Background information
- Born: Celia Campos Díaz 6 October 1922 Mexico City, Mexico
- Died: 18 June 1982 (aged 59) Mexico City, Mexico
- Genres: Bolero
- Occupations: Singer; actress;
- Instrument: Vocals
- Years active: 1940–1982
- Labels: RCA Víctor; Orfeón;

= Chela Campos =

Mexican singer and actress

Celia Campos Díaz (6 October 1922 – 18 June 1982), known as Chela Campos, was a Mexican singer and actress.

== Career ==
Campos was a beautiful woman gifted with a sensual voice. Campos rose to fame in the 1940s as a successful bolero performer.

Campos made her radio debut at the XEFO station and later won a contract to sing on the XEW station, where she was known as "La Dama del Bastón de Cristal" (The Lady of the Crystal Cane) for the elegant cane she used. She became one of Mexico's most important bolero singers and also achieved great popularity in Cuba. Her hit singles were released by RCA Víctor Records, and she also recorded a studio album with Orfeón Records.

Campos ventured into acting in films such as La isla de la pasión (1942), La mujer sin alma (1944), and Del rancho a la televisión (1953).

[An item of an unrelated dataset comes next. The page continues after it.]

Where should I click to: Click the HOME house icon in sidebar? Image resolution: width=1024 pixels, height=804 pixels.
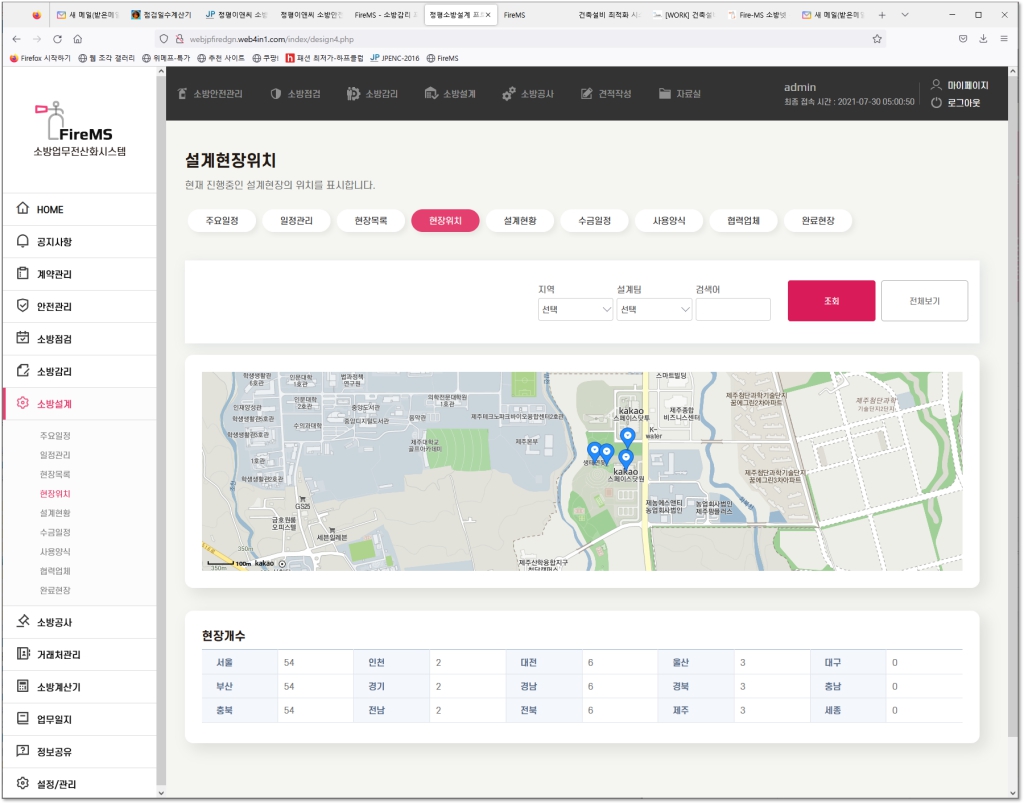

Campos remained active as a singer until 1982.

== Personal life ==
On 06/18/1982, Campos died after a short illness in Mexico City, Mexico. She was 59 years old and was born 10/06/1922.

== Discography ==
=== Singles ===

- "Déjame soñarte" (1941)
- "Altivez" (1941)
- "No volveré a sonreír" (1941)
- "Cuando vuelvan las golondrinas" (1941)
- "Triste recuerdo" (1942)
- "Venganza" (1942)
- "Bésame mucho" (1942)
- "Eclipse" (1943)
- "¿Qué es lo que pasa?" (1944)
- "Hay que vivir el momento" (1945)
- "Arrullos de mar" (1946)
- "Vivir para soñar" (1946)
- "Me dijeron ayer" (1947)
- "Cobardía" (1947)

=== Studio albums ===
- Cosas del ayer (Orfeón, 1965)

=== Compilation albums ===
- Chela Campos (De Colección, 1990)

== Filmography ==
- 1942 Virgen de medianoche
- 1952 Del Rancho a la Television, with Luis Aguilar and Maria Victoria.